The Elusive Samurai is an anime series based on a manga from the creator of Assassination Classroom. That series was one that skewered the Japanese educational system through the context of a Shonen Fight manga – so I was interested to see how The Elusive Samurai handles Japanese history.
From the jump, it seems like The Elusive Samurai has issues with tonal whiplash, as a show where it starts with gorgeously animated fluffy comedy, and then gets incredibly harsh in its tone, as the friends and family of our main character, H?j? Tokiyuki, are brutally murdered (including his fiancee being raped and murdered off camera) by Ashikaga Takauji. Tokiyuki is rescued by Suwa Yorishige, the leader of a religious sect nearby, and an ally of the H?j?, who promises to help Tokiyuki avenge his family’s betrayal using his (semi-limited) ability to see the future.
This is something where I’ve seen people react to the show as if there’s a real sense of tonal whiplash. On the one hand, I get it – as it can go from wacky comedy to intense darkness very quickly. However, part of the “comedy” also comes from very deliberate anachronisms – which is important because those anachronisms also serve the purpose of getting the viewer to not do the thing that so many other period pieces do – which is to think of them in the context of their periods. We’re expected to view these characters from a 21st century worldview – because this is a revisionist period.
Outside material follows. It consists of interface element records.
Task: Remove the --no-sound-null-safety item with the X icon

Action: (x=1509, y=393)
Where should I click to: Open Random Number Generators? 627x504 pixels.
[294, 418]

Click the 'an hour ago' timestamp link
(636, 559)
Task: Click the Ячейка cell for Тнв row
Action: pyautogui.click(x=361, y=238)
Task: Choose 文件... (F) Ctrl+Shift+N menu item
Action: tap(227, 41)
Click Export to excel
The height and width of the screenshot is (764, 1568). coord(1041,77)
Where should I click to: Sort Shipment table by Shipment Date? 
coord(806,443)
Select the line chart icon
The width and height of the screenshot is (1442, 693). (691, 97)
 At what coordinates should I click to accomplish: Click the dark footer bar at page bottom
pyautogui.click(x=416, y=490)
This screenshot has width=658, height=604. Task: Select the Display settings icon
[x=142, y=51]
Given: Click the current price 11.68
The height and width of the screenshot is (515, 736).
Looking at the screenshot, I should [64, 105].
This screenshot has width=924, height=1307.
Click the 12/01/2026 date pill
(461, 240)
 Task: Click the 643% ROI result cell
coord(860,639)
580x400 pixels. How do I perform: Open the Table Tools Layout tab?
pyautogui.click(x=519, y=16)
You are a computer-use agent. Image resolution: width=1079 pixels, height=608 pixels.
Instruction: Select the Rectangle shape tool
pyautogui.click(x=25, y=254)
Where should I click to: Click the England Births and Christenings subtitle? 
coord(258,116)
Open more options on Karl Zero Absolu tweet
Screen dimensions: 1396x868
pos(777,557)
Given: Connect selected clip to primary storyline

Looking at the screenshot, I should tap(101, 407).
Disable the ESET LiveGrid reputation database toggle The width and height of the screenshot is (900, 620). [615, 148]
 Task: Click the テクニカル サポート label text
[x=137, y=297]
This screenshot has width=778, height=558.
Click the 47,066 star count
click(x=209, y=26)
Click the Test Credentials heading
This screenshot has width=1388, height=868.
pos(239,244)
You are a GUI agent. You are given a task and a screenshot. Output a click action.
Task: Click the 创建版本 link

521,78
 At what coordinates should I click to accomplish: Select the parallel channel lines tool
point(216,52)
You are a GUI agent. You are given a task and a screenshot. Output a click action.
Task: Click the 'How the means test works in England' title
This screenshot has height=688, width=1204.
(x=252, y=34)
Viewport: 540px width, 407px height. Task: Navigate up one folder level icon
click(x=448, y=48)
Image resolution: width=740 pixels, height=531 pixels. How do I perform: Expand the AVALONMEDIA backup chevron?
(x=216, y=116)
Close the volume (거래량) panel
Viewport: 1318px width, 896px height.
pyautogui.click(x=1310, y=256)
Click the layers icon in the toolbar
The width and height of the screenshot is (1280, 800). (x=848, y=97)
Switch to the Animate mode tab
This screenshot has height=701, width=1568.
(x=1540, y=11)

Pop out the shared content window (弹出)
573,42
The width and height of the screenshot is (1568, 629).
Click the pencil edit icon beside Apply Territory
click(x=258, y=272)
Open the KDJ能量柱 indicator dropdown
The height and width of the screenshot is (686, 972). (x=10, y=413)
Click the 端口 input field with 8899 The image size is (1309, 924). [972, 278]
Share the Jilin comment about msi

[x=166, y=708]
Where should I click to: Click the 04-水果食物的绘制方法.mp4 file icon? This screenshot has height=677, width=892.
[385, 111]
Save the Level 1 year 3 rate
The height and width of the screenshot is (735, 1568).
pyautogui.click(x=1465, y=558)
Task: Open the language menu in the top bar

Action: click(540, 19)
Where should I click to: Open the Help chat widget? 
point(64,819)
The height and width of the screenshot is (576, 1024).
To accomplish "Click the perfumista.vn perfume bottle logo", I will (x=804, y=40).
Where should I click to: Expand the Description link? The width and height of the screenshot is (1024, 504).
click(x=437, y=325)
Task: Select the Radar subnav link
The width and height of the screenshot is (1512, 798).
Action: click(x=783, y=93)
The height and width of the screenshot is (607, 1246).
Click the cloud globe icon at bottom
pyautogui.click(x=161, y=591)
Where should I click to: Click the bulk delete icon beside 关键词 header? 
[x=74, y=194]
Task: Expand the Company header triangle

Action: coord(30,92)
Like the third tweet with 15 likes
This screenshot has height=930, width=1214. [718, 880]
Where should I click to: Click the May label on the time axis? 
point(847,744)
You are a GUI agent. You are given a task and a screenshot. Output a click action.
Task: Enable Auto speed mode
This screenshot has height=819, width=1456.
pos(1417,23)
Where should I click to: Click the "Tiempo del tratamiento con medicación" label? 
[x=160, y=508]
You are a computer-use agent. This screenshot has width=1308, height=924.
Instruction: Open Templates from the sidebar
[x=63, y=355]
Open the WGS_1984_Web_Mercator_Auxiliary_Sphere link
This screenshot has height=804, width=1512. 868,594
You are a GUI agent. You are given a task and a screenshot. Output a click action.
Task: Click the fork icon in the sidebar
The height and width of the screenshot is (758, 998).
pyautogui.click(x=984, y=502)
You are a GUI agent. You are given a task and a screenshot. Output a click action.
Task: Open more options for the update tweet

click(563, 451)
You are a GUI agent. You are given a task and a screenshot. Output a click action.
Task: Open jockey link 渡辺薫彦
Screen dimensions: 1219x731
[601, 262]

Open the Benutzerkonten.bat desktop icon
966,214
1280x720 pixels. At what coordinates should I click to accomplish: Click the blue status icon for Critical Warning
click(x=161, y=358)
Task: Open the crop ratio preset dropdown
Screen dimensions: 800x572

So, why Ashikaga Takauji as the antagonist, and not any of the usual antagonists, like the Tokugawa Shogunate or Oda Nobunaga? Well, because Takauji was written about by his contemporaries as being “kind and merciful” to his enemies. Except that everything that happens in this first episode, effectively, happened in the real world history, and was well documented. Takauji betrayed the Hojo clan. His forces sacked their capital. The family members of the ruling Hojo family along with their retainers were brutally murdered. If you’ve seen Kurosawa’s Ran, and remember the fall of the Third Fortress, you remember the women in the lord’s entourage killing each other. Specifically, that was expected of them historically to keep from being raped by the sacking forces. By adding all these anachronistic elements, ostensibly under the guise of comic relief, it gets the audience to look at Takauji and his “mercy” as being BS. That the way the samurai class waged war was horrific and brutal, and that the idealized portrayals written by later generations were, at best, lies, and were at worst written by conservative writers of their periods seeking to glorify the “old days” without having to acknowledge the realities.

All of this is spectacularly animated by CloverWorks. Before watching Wind Breaker, I viewed them as being the studio that handled the gorgeous pastoral and scenic elements of Spy X Family and left the action sequences to Studio Wit. Well, if that was the breakdown – CloverWorks has picked up a lot from Studio Wit, because throughout these two series, they demonstrate tremendous craft not only at gorgeous action, but gorgeous action with a level of visual stylization and flair that separates them from so many other studios.
Honestly, I came away from this show hoping that when we get a Steel Ball Run adaptation, maybe David Production tags out and lets CloverWorks take a crack at it.
The Elusive Samurai is available for streaming on Crunchyroll.